Ensuring equitable participation for students with invisible disabilities in educational environments remains a persistent and complex challenge. While progress has been made in providing assessments and accommodations, many existing approaches rely on reactive support mechanisms that do not fully address the dynamic and often unpredictable nature of certain conditions, such as epilepsy. In increasingly digital and technology-rich learning environments, there is a growing need for proactive, responsive, and integrated assistive systems that support both their safety and autonomy.
This paper presents a proof-of-concept study exploring an AI-enabled assistive ecosystem that integrates wearable sensing, machine learning, and trained assistance animals to support safe and independent participation in education. A smart collar equipped with motion sensors is used to detect trained alert behaviours in assistance dogs. When triggered, the system sends a warning to a caregiver or support contact via a mobile device, indicating that a seizure may be imminent and providing the individual’s location. Together, these elements suggest a pathway toward multimodal detection systems capable of enabling early alerts and timely intervention.

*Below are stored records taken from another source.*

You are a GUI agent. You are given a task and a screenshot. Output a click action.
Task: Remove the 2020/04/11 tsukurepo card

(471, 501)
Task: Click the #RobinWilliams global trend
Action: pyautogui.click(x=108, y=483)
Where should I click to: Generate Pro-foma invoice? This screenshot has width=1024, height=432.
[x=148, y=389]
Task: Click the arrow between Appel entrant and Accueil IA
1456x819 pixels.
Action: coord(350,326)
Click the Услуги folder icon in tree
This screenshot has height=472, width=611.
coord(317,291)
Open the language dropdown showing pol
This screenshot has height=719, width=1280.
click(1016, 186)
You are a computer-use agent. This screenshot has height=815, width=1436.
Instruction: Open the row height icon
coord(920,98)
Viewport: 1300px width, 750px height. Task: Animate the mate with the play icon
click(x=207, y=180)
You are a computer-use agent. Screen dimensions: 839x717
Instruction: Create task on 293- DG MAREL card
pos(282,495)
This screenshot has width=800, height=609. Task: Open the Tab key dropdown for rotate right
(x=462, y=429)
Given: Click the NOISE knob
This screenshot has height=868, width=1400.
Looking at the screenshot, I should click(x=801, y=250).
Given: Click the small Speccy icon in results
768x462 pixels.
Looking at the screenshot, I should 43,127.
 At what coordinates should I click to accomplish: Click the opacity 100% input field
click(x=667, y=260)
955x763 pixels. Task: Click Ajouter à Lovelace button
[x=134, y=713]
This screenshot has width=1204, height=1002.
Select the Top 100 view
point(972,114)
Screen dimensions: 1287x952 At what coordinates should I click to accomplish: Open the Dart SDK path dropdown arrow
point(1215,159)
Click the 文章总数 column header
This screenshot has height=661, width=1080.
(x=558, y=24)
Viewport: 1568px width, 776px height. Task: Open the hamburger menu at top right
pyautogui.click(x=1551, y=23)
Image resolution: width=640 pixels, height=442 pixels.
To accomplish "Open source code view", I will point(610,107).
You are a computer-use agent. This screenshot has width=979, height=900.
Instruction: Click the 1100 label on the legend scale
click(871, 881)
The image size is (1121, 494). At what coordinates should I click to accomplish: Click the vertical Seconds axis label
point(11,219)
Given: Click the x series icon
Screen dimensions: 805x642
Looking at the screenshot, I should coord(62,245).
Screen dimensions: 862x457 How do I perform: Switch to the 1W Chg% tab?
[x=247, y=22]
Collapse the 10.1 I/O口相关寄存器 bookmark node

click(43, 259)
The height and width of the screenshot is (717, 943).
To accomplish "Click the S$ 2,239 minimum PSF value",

This work contributes to the development of hybrid human–animal–AI assistive ecosystems that extend beyond traditional accommodation models, demonstrating how multimodal approaches can support inclusive participation in educational contexts(Zawacki-Richter et al. 2019). Although preliminary and tested under controlled conditions, the study establishes the feasibility of intelligent assistive systems aligned with ongoing digital transformation in education.